The first problem requires some alternative means of taxation to fund the ACA, which could mean moderate hikes in the capital gains and income tax brackets, specifically at the top rates, and the closing of corporate tax loopholes. The second problem — which directly ties into the first problem — has a few solutions, which I’m going to talk about. But to explain the second problem, healthcare in the US is substantially more expensive than any other country in the industrialized world — twice as much as, for instance, Denmark.
First, a public health insurance option should be introduced with substantially lower prices than ordinary insurance companies. This would prompt more people to go with public health insurance and possibly create the competition required to reduce healthcare costs. Second, substantial cost-controlling reforms need to be introduced. Here, I would support multiple of Secretary Hillary Clinton’s proposals, such as her plan for lowering prescription drug costs. I would also propose similar measures to reduce insurance costs.
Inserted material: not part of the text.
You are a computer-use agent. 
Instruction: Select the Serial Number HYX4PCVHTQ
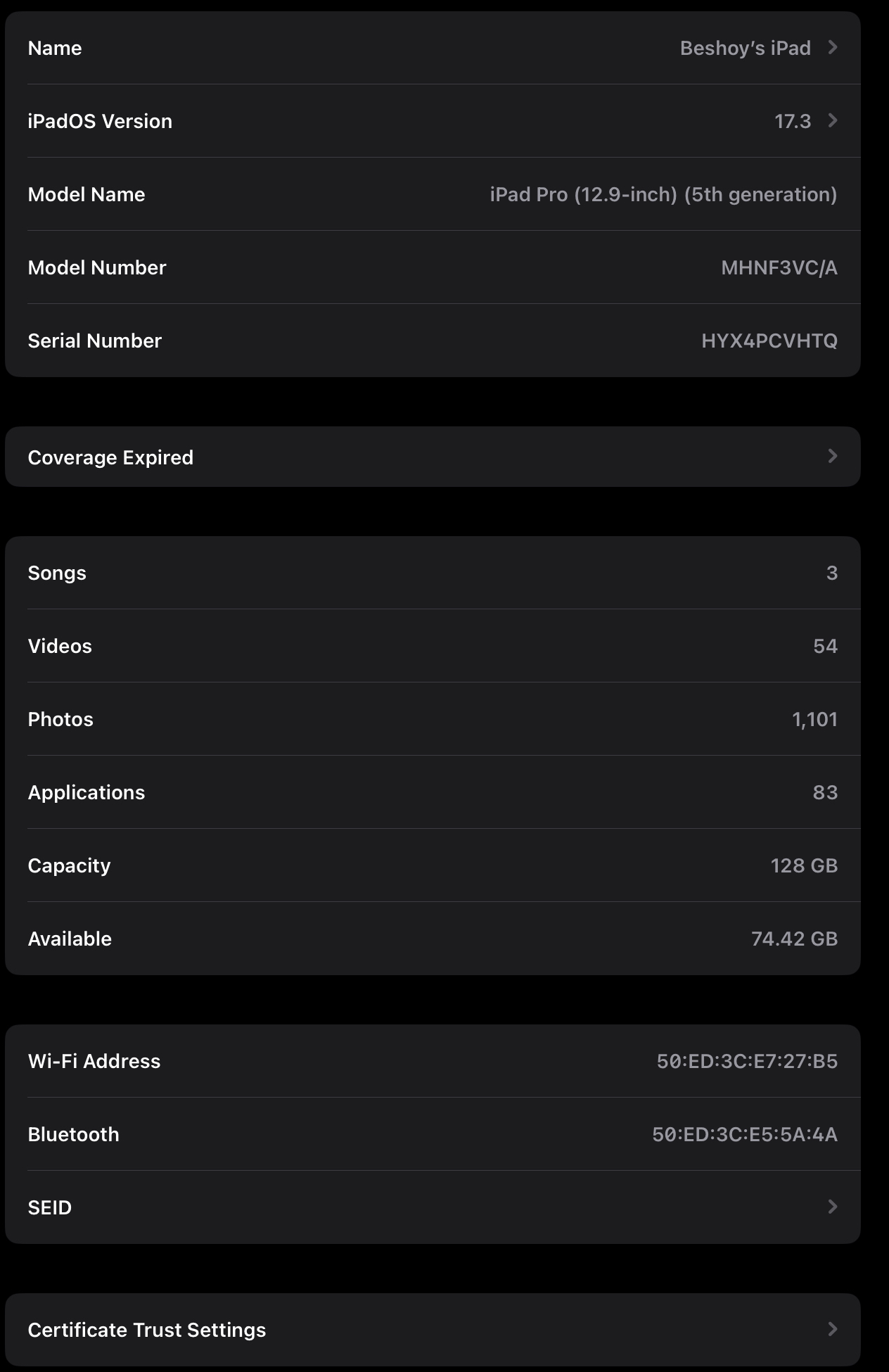point(769,341)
Third, I would consider tougher antitrust legislation, the details of which I’m not sure of, but which would regulate insurance companies and expand the Affordable Care Act’s current regulation.
All of this could eventually even make Bernie Sanders’ single-payer plan possible — essentially expanding the public insurance system, or increasing Medicaid/Medicare eligibility, to one hundred percent coverage, which would be ideal but is currently not financially tenable as a result of the power Big Pharma holds over the American people.
It’s time to fight the ideological dogmatism and corporatism entrenched within the American political system, by working towards giving people a right to healthcare.